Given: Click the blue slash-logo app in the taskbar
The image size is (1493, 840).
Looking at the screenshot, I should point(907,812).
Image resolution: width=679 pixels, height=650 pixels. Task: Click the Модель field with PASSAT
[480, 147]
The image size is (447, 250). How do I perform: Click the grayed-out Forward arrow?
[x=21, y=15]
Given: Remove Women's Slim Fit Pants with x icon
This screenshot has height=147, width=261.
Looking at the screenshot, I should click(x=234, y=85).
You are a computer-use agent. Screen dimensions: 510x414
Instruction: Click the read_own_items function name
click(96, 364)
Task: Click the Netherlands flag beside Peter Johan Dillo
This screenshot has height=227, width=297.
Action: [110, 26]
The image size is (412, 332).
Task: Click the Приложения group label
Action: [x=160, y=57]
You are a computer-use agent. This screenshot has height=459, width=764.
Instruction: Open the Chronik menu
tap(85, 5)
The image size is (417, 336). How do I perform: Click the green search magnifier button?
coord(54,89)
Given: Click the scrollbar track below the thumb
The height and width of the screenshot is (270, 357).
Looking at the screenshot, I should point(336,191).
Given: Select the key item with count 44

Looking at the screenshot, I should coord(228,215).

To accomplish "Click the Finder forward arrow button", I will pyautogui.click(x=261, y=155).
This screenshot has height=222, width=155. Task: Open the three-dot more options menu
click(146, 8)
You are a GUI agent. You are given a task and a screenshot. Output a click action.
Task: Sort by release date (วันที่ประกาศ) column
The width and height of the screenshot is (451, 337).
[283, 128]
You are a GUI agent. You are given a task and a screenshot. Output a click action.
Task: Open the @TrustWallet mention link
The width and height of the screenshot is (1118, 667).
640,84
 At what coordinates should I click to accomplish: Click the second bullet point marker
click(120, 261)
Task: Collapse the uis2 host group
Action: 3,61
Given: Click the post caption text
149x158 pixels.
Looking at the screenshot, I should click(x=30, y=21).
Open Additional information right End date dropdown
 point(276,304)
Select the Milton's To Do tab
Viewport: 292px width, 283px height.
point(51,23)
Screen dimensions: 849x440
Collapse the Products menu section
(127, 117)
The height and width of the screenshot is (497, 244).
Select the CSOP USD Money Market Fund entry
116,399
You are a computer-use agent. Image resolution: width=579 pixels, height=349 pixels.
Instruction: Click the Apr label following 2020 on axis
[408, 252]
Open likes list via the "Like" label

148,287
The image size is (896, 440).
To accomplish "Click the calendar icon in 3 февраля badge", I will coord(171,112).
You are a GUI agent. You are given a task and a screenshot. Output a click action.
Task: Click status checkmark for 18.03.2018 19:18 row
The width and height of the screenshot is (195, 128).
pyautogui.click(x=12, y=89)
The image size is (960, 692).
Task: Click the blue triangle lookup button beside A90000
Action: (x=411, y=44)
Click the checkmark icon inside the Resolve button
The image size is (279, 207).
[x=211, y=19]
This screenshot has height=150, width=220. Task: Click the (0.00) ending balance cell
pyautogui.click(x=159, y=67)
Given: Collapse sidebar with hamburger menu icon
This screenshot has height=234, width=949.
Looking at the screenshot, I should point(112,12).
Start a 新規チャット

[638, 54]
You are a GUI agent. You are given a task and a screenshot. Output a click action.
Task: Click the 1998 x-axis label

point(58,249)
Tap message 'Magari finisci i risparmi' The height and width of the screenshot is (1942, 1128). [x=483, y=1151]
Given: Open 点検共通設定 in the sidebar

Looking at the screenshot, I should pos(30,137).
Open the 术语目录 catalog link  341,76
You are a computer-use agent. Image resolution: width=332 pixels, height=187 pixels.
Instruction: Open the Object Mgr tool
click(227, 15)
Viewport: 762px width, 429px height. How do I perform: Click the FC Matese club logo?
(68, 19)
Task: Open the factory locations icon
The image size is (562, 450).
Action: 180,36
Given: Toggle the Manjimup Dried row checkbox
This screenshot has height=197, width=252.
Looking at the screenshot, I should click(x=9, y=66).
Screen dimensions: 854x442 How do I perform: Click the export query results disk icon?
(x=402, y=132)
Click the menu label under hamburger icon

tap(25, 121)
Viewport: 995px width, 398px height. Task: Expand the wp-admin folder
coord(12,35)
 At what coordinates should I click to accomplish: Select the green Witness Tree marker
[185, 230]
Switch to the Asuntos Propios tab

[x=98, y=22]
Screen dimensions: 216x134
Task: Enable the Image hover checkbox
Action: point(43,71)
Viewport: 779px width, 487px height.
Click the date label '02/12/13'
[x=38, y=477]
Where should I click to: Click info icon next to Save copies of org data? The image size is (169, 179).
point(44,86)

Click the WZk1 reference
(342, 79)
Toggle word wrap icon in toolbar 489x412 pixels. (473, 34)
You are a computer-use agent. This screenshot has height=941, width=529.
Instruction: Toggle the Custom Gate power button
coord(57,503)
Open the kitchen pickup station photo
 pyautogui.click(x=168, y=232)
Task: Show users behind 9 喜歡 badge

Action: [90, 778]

→ Your instructions: The answer should contain every line of the data, unchanged.

→ Task result:
Given: Click the blue slash-logo app in the taskbar
The image size is (1493, 840).
Looking at the screenshot, I should point(907,812).
Image resolution: width=679 pixels, height=650 pixels. Task: Click the Модель field with PASSAT
[480, 147]
The image size is (447, 250). How do I perform: Click the grayed-out Forward arrow?
[x=21, y=15]
Given: Remove Women's Slim Fit Pants with x icon
This screenshot has height=147, width=261.
Looking at the screenshot, I should click(x=234, y=85).
You are a computer-use agent. Screen dimensions: 510x414
Instruction: Click the read_own_items function name
click(96, 364)
Task: Click the Netherlands flag beside Peter Johan Dillo
This screenshot has height=227, width=297.
Action: [110, 26]
The image size is (412, 332).
Task: Click the Приложения group label
Action: [x=160, y=57]
You are a computer-use agent. This screenshot has height=459, width=764.
Instruction: Open the Chronik menu
tap(85, 5)
The image size is (417, 336). How do I perform: Click the green search magnifier button?
coord(54,89)
Given: Click the scrollbar track below the thumb
The height and width of the screenshot is (270, 357).
Looking at the screenshot, I should point(336,191).
Given: Select the key item with count 44

Looking at the screenshot, I should coord(228,215).

To accomplish "Click the Finder forward arrow button", I will pyautogui.click(x=261, y=155).
This screenshot has height=222, width=155. Task: Open the three-dot more options menu
click(146, 8)
You are a GUI agent. You are given a task and a screenshot. Output a click action.
Task: Sort by release date (วันที่ประกาศ) column
The width and height of the screenshot is (451, 337).
[283, 128]
You are a GUI agent. You are given a task and a screenshot. Output a click action.
Task: Open the @TrustWallet mention link
The width and height of the screenshot is (1118, 667).
640,84
 At what coordinates should I click to accomplish: Click the second bullet point marker
click(120, 261)
Task: Collapse the uis2 host group
Action: 3,61
Given: Click the post caption text
149x158 pixels.
Looking at the screenshot, I should click(x=30, y=21).
Open Additional information right End date dropdown
 point(276,304)
Select the Milton's To Do tab
Viewport: 292px width, 283px height.
point(51,23)
Screen dimensions: 849x440
Collapse the Products menu section
(127, 117)
The height and width of the screenshot is (497, 244).
Select the CSOP USD Money Market Fund entry
116,399
You are a computer-use agent. Image resolution: width=579 pixels, height=349 pixels.
Instruction: Click the Apr label following 2020 on axis
[408, 252]
Open likes list via the "Like" label

148,287
The image size is (896, 440).
To accomplish "Click the calendar icon in 3 февраля badge", I will coord(171,112).
You are a GUI agent. You are given a task and a screenshot. Output a click action.
Task: Click status checkmark for 18.03.2018 19:18 row
The width and height of the screenshot is (195, 128).
pyautogui.click(x=12, y=89)
The image size is (960, 692).
Task: Click the blue triangle lookup button beside A90000
Action: (x=411, y=44)
Click the checkmark icon inside the Resolve button
The image size is (279, 207).
[x=211, y=19]
This screenshot has height=150, width=220. Task: Click the (0.00) ending balance cell
pyautogui.click(x=159, y=67)
Given: Collapse sidebar with hamburger menu icon
This screenshot has height=234, width=949.
Looking at the screenshot, I should point(112,12).
Start a 新規チャット

[638, 54]
You are a GUI agent. You are given a task and a screenshot. Output a click action.
Task: Click the 1998 x-axis label

point(58,249)
Tap message 'Magari finisci i risparmi' The height and width of the screenshot is (1942, 1128). [x=483, y=1151]
Given: Open 点検共通設定 in the sidebar

Looking at the screenshot, I should pos(30,137).
Open the 术语目录 catalog link  341,76
You are a computer-use agent. Image resolution: width=332 pixels, height=187 pixels.
Instruction: Open the Object Mgr tool
click(227, 15)
Viewport: 762px width, 429px height. How do I perform: Click the FC Matese club logo?
(68, 19)
Task: Open the factory locations icon
The image size is (562, 450).
Action: 180,36
Given: Toggle the Manjimup Dried row checkbox
This screenshot has height=197, width=252.
Looking at the screenshot, I should click(x=9, y=66).
Screen dimensions: 854x442 How do I perform: Click the export query results disk icon?
(x=402, y=132)
Click the menu label under hamburger icon

tap(25, 121)
Viewport: 995px width, 398px height. Task: Expand the wp-admin folder
coord(12,35)
 At what coordinates should I click to accomplish: Select the green Witness Tree marker
[185, 230]
Switch to the Asuntos Propios tab

[x=98, y=22]
Screen dimensions: 216x134
Task: Enable the Image hover checkbox
Action: point(43,71)
Viewport: 779px width, 487px height.
Click the date label '02/12/13'
[x=38, y=477]
Where should I click to: Click info icon next to Save copies of org data? The image size is (169, 179).
point(44,86)

Click the WZk1 reference
(342, 79)
Toggle word wrap icon in toolbar 489x412 pixels. (473, 34)
You are a computer-use agent. This screenshot has height=941, width=529.
Instruction: Toggle the Custom Gate power button
coord(57,503)
Open the kitchen pickup station photo
 pyautogui.click(x=168, y=232)
Task: Show users behind 9 喜歡 badge

Action: [90, 778]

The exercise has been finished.